Another strong criticism came from Comic Vine user Lvenger:

This is a blatant PR stunt on Marvel’s part designed to pander to feminist calls for women to have greater roles in comics. The only problem here is that most fans don’t want different Thor’s or Captain America’s, we just want good stories with the same old heroes.

He also added:

Believe me when I say female characters need more promotion and treatment in comics but make them new characters or flesh out the old ones you have. Don’t shoe horn a female character into a male hero’s position as, at the end of the day, she’s still defined by the male character, not her own legacy.

Blake Northcott at Verily Magazine echoed Lvenger’s criticisms:

Changing the gender of the character isn’t really creating anything new.
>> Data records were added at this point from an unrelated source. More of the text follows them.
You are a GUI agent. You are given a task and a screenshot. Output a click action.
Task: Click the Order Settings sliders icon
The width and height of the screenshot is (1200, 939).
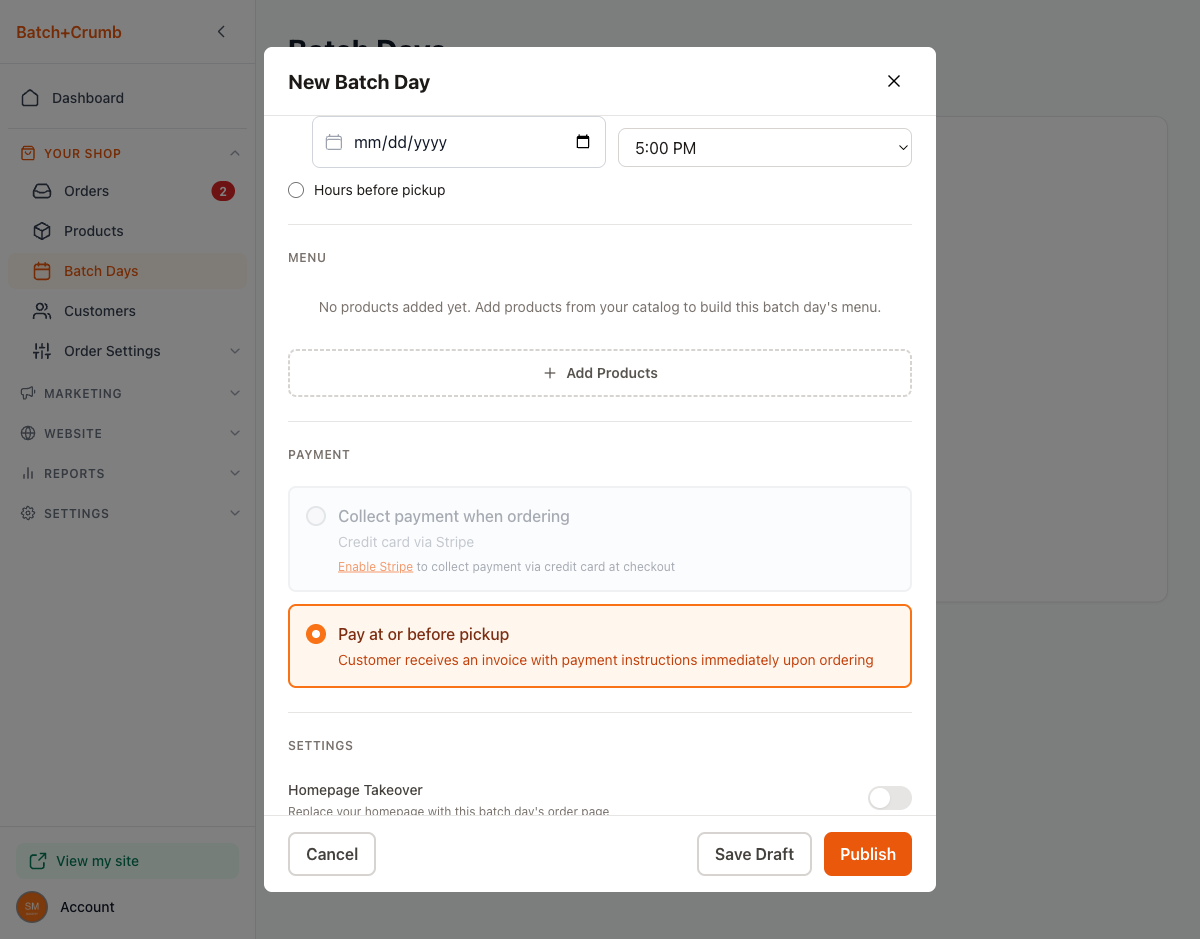pyautogui.click(x=42, y=351)
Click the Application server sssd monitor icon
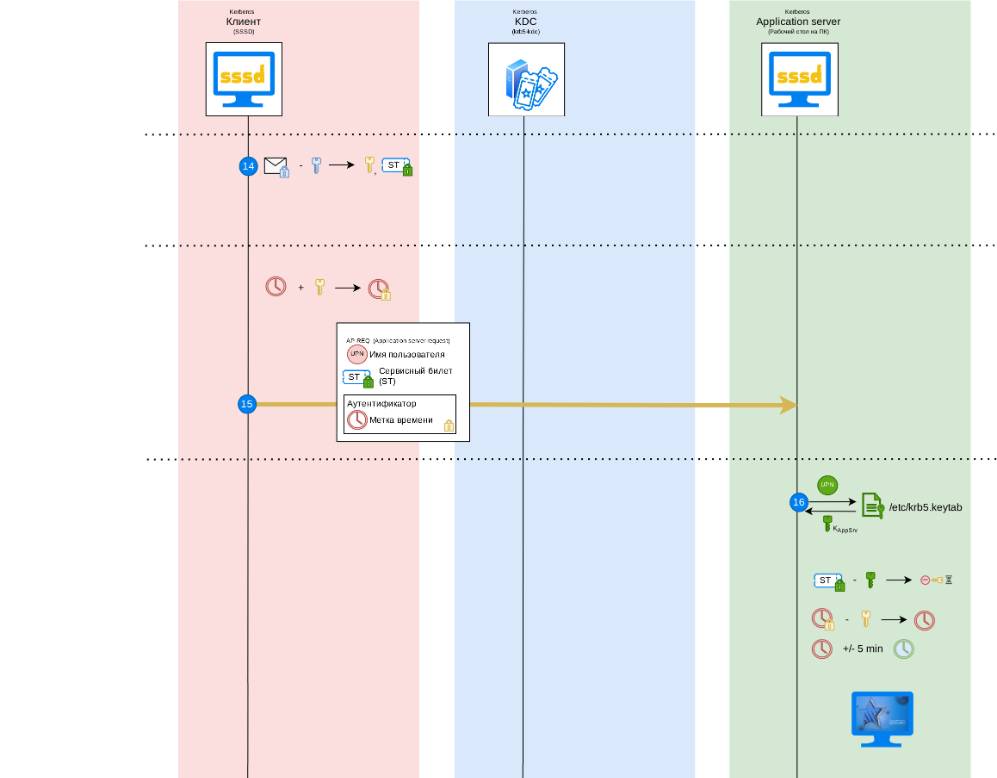The height and width of the screenshot is (778, 997). [800, 77]
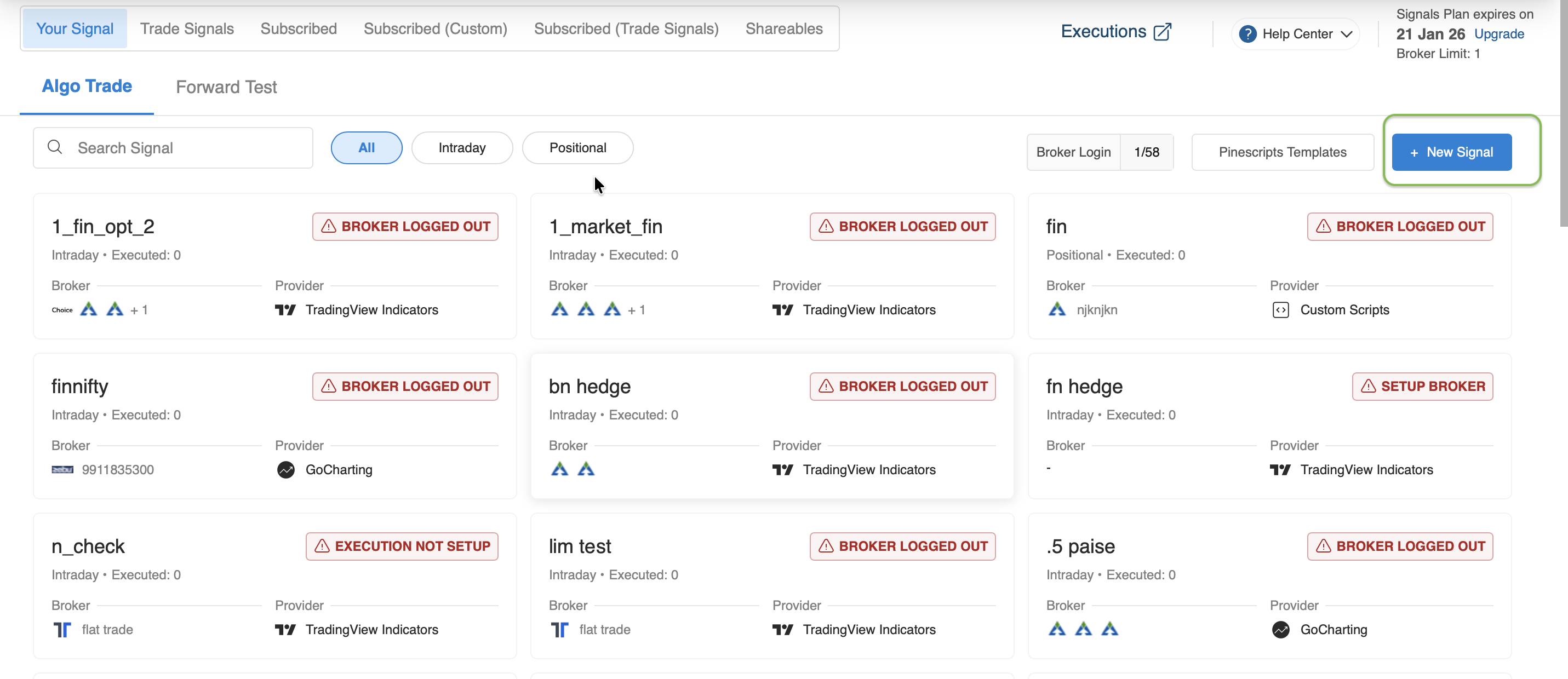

It’s a half-measure that is at the same time historically accurate, intriguing, and completely frustrating.

But Blake also added another dimension to the criticism:

Once the series begins this fall, the conversation will never be about some obstacle that she’ll have to face or a personal struggle she’ll have to overcome. Regardless of how well-written, the fan narrative surrounding the new Thor series will always be about when she will once again become a he and finally shake loose the feminine identity. Even if the female Thor persists for months—or even years—she’ll always be a shadow of the character that came before.

Needless to say the actual comic book had some strong and valid criticisms. It also didn’t sell as well compared to the 2007 run of the Thor book. Comic Vine user killraven4334 details how the the 2007 Thor run sold 165,267 units on the first issue and 101,490 units on issue 5. It sold 591,792 units total for issues 1-5. By comparison the Female Thor run only sold 451,566 units. It’s issue 1 debuted with 150,862 units, but by issue 5 was down to 69,513.

What do you think are you ready to see female Thor on the big screen?